# PASSAGE SHOWN start

Emergency Debate on Global Warming - Climate, Canada, and the IPCC special report on Global Warming of 1.5ºC
On October 8, 2018 the IPCC, Intergovernmental Panel on Climate Change, issued its special report on GLOBAL WARMING OF 1.5 degrees Celsius. The summary report may be read here. The dire and urgent nature of this report prompted MPs and citizens to call for an Emergency Debate on global warming, the IPCC report, and Canada. Thankfully, an Emergency Debate was called, and the evening of October 15, the 6-hour debate was held in the House of Commons. Unfortunately only 31 of 338 MPs participated. Below you may hear the statements of each of these MPs. Listed and linked below is the first-time incidence of each MP speaking. MP Arif Virani speaks 9th from the bottom of the list.
Here is the link to the transcript of the debate as taken in Hansard. On the right sidebar, click on Emergency Debate.
Below is the transcript of MP Arif Virani's statements, and his responses to questions, during the Emergency Debate of Oct. 15, 2018:
I am pleased to rise in the House this evening to speak during this emergency debate on climate change. I will begin with last week's report from the Intergovernmental Panel on Climate Change. The IPCC is dedicated to providing the world with an objective, scientific view of climate change and its political and economic impacts, so we know that the conclusions that come from this report have merit. The report confirmed that we are the first generation to feel the impacts of climate change and the last generation that has the possibility of stopping it.
This is not actually new information. We have known the urgency of our environmental situation for some time now, which is why we are taking steps to protect the environment and to combat climate change.
How are we doing this? In budget 2018, we reaffirmed our commitment to preserving and protecting our natural environment and to addressing climate change. That budget included a $1.3-billion investment for nature conservation, the most significant investment of its kind in Canadian history. Additionally, $500 million will come from the federal government to create a $1-billion nature fund with provinces, territories, not-for-profits, and corporate and other partners. The nature fund will allow us to secure private lands, support provincial and territorial environmental species protection efforts and help build indigenous capacity to conserve land and species.
We have also implemented a $1.5-billion oceans protection plan, the most rigorous of its kind on the entire planet. It includes a marine safety system, restoring marine ecosystems and investing in innovative cleanup methods. Budget 2018 also included a $1.4-billion investment in the low carbon economy leadership fund to support clean growth and reduce greenhouse gases.
On February 8, our government also introduced Bill C-69 to address the inadequacies of the current environmental assessment system. With this bill, our government would bring forward better rules for the review of major projects that would protect our environment, fish and waterways; rebuild trust and respect indigenous rights; and strengthen our economy and encourage investment. To help with the implementation of this bill, we also included $1 billion in funding in budget 2018 for the proposed new impact assessments under Bill C-69 and for the Canadian energy regulator.

# PASSAGE SHOWN end

| WORK TO BE COMPLETED |
Could you write out the part of the debate transcript that begins at "This is not" and stops after "land and species.", replacing "nature fund" with "conservation fund"?

# STORED ROWS start

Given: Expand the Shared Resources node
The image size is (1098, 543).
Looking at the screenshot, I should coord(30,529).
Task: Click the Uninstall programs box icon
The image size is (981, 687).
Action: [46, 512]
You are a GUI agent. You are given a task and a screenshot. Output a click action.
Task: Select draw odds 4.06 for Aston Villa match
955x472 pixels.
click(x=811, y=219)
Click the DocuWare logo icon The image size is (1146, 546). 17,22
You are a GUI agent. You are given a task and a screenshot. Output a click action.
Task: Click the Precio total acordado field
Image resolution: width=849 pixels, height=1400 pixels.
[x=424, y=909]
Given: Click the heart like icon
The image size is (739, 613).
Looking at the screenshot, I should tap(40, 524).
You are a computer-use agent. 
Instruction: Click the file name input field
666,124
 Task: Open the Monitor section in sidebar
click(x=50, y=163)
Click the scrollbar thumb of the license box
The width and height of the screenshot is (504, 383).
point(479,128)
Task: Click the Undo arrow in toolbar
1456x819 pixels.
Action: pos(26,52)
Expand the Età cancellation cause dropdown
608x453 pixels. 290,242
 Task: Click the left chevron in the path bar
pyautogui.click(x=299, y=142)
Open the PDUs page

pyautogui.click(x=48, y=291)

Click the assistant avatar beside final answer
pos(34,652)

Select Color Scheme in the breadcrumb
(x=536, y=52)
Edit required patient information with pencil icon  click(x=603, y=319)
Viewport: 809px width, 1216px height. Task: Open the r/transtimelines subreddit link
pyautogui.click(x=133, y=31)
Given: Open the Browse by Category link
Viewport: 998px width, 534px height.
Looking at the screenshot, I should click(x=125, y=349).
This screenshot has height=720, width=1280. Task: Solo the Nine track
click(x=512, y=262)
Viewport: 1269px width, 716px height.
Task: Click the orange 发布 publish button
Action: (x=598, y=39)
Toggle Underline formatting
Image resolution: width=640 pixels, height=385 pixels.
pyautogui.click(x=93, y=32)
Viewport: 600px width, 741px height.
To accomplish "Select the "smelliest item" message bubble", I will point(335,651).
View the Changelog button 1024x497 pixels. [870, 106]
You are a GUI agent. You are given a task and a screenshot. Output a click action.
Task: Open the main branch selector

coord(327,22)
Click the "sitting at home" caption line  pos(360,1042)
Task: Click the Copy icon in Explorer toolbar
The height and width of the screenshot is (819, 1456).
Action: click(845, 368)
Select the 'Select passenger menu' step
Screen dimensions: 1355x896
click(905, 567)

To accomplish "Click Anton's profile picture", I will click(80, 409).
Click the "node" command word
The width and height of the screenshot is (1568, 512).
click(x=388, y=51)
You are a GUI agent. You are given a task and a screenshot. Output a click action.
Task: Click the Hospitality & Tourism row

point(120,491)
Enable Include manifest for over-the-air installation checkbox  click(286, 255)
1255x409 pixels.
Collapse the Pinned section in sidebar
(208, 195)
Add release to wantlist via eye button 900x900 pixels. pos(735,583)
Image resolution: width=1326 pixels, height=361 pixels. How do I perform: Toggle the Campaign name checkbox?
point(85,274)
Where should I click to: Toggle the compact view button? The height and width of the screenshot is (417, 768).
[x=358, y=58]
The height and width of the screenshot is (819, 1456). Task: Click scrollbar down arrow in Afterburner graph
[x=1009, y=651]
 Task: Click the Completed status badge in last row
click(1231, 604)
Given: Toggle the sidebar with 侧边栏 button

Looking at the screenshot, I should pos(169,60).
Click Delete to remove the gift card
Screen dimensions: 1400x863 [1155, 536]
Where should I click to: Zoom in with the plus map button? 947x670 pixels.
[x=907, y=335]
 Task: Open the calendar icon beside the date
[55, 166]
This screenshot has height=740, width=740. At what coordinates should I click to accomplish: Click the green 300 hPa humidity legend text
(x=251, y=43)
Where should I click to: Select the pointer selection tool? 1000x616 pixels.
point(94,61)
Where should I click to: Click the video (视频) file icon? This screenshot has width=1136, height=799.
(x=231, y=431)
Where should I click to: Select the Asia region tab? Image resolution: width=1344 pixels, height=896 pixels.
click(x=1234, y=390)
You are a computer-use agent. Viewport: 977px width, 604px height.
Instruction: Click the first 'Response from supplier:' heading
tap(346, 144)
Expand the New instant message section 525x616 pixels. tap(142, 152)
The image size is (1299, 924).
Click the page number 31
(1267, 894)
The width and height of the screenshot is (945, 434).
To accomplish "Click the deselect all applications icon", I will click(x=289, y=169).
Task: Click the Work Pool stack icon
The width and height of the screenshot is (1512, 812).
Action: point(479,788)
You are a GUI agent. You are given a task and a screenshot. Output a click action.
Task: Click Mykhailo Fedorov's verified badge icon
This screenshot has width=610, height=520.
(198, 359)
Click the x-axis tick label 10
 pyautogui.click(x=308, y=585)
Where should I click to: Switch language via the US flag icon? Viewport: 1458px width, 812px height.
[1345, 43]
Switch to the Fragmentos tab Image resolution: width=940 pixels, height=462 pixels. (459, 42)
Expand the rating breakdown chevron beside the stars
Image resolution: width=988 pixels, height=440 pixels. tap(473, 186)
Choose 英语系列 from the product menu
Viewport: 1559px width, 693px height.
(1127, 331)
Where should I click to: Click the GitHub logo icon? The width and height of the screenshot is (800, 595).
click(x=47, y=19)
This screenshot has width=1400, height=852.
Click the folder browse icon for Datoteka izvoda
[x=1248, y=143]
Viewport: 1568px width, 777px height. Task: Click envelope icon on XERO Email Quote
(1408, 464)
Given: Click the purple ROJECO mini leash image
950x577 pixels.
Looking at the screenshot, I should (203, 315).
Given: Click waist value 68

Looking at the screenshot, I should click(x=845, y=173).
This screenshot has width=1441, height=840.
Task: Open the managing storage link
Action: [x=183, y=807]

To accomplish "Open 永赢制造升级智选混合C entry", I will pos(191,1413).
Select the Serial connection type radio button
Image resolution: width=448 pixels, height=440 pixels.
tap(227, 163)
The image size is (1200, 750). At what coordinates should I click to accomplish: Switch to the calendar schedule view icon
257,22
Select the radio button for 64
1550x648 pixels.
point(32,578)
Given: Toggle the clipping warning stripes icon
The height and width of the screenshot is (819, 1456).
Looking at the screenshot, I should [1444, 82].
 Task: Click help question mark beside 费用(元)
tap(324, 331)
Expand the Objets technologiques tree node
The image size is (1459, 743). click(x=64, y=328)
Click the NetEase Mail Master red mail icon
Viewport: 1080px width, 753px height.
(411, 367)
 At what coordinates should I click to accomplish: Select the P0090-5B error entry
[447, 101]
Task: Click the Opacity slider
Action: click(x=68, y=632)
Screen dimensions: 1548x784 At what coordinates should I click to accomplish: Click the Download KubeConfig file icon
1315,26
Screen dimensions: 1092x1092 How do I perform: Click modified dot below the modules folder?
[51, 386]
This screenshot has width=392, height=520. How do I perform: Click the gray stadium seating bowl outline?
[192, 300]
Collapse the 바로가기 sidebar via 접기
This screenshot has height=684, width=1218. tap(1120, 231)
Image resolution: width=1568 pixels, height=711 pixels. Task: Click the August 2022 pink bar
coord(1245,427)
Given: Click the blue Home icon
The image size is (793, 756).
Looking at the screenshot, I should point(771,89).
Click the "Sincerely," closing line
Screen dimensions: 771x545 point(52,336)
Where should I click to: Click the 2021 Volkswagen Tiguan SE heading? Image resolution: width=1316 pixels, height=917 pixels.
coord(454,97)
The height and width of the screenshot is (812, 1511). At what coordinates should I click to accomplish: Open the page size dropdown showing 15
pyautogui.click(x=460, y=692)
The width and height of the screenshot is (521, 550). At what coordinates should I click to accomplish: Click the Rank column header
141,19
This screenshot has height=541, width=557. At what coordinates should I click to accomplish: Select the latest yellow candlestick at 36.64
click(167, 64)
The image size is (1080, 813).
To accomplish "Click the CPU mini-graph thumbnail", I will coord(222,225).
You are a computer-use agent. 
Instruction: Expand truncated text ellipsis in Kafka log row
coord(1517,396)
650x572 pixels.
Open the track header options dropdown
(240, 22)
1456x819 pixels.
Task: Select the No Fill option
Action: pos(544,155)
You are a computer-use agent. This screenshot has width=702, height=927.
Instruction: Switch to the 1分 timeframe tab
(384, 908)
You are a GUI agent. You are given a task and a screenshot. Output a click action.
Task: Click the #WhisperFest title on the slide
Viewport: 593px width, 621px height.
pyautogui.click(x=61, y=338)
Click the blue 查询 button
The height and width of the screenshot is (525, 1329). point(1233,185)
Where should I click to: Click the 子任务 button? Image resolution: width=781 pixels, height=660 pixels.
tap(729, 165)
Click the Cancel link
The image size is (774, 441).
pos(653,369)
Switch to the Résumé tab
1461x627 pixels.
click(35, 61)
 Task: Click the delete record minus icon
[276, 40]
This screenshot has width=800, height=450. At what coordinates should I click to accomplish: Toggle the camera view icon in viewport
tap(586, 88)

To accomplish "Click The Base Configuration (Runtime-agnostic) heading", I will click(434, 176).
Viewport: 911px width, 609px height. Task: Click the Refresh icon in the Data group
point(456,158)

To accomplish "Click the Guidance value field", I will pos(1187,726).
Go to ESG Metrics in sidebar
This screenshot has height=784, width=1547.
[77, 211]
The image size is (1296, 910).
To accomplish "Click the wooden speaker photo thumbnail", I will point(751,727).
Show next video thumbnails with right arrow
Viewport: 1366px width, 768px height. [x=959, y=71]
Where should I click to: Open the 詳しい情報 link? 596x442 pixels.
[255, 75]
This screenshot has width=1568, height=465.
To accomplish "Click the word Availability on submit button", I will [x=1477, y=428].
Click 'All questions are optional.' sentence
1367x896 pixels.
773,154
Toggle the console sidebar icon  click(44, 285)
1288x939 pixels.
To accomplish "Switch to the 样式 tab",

# STORED ROWS end

| SOLVED EXERCISE |
This is not actually new information. We have known the urgency of our environmental situation for some time now, which is why we are taking steps to protect the environment and to combat climate change.
How are we doing this? In budget 2018, we reaffirmed our commitment to preserving and protecting our natural environment and to addressing climate change. That budget included a $1.3-billion investment for nature conservation, the most significant investment of its kind in Canadian history. Additionally, $500 million will come from the federal government to create a $1-billion conservation fund with provinces, territories, not-for-profits, and corporate and other partners. The conservation fund will allow us to secure private lands, support provincial and territorial environmental species protection efforts and help build indigenous capacity to conserve land and species.